Indian health care organisation

Reliance Health is a subsidiary organisation of Reliance Group. The organisation looks after the health-care component of the conglomerate. The organisation is headed by the Indian businessman Anil Ambani. It runs two major hospitals and multiple medical centres throughout India.

==Kokilaben Dhirubhai Ambani Hospital, Mumbai==
The 150 bed multi-speciality hospital underwent a 'soft' launch in early 2008 for employees and doctors who had accepted offers with KDAH, and became operational in the first week of 2009. The project was initiated in 1999 by Dr. Nitu Mandke as a large-scale heart hospital. It had the first 3-room intra-operative MRI suite (IMRIS) in South Asia.

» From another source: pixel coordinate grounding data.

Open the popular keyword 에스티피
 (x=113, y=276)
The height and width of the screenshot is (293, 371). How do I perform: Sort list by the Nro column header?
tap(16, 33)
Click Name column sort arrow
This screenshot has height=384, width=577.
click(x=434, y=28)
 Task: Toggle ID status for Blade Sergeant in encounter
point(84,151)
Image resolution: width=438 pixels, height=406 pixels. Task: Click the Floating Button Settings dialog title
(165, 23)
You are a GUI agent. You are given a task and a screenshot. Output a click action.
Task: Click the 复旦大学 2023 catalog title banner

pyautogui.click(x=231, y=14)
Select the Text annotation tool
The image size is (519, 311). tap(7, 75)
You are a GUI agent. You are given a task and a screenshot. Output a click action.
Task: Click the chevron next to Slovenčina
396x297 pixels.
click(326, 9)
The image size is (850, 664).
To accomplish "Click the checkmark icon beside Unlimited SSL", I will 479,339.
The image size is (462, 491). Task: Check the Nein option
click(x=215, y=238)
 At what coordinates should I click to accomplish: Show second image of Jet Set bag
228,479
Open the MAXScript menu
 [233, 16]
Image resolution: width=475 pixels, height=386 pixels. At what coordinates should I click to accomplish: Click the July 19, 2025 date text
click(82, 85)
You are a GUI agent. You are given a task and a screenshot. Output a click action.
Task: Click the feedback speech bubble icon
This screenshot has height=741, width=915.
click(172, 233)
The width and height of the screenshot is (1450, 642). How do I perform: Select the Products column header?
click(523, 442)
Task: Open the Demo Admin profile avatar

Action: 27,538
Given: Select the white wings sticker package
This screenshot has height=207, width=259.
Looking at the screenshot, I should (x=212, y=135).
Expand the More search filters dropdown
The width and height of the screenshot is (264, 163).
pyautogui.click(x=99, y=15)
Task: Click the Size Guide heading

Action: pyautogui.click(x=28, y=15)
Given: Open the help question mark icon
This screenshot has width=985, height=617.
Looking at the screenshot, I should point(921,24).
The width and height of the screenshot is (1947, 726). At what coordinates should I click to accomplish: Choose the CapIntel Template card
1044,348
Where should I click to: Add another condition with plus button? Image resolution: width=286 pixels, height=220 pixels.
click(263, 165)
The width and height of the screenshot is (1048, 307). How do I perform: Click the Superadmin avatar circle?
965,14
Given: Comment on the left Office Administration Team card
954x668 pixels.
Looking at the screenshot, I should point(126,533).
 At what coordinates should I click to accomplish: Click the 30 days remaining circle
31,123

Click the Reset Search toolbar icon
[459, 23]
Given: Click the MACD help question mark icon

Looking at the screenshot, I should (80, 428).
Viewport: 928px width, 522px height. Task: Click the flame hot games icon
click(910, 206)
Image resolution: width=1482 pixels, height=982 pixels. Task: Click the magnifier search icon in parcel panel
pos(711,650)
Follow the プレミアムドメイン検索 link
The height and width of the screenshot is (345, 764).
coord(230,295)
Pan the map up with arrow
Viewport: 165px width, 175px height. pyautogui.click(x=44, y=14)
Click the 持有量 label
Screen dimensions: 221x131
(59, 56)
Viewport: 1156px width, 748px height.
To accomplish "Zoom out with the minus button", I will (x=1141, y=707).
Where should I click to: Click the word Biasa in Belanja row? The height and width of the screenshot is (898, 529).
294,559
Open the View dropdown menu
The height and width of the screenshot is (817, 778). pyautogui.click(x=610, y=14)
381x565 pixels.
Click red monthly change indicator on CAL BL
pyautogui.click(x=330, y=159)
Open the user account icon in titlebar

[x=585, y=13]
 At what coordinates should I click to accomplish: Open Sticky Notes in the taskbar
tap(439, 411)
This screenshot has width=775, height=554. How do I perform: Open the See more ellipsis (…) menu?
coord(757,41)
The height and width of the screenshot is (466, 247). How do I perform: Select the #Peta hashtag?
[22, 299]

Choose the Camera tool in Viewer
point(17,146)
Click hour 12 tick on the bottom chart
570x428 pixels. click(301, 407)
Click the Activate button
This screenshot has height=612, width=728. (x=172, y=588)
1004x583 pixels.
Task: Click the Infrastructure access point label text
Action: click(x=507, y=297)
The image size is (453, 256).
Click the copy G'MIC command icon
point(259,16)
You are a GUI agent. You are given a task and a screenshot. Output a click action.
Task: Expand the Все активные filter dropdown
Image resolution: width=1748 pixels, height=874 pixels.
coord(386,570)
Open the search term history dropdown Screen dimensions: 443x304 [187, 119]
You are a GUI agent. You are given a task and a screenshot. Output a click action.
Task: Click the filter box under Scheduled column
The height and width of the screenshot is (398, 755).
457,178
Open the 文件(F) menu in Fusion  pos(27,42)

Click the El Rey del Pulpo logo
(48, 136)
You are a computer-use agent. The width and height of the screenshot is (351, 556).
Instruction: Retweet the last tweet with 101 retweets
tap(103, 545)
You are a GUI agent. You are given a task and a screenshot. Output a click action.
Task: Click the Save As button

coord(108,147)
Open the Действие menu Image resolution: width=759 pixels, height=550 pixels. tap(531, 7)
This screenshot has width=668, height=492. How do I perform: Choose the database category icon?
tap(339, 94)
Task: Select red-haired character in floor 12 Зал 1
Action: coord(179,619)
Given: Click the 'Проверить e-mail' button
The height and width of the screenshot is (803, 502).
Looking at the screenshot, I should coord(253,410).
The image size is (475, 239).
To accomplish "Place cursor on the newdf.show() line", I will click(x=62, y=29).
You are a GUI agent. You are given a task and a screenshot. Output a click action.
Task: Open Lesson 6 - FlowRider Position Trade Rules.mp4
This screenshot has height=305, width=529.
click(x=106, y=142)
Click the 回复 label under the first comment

The hospital is named after Kokilaben Ambani, the wife of Dhirubhai Ambani who founded the Reliance group of companies.

==Reliance Hospital, Navi Mumbai==
Reliance Hospital was inaugurated on 8 July 2018 by the then-Maharashtra CM Devendra Fadnavis. This is the second hospital opened by Reliance ADAG. It is a 9-storey building with 225 beds offering super-speciality services in Oncology, and Pediatrics.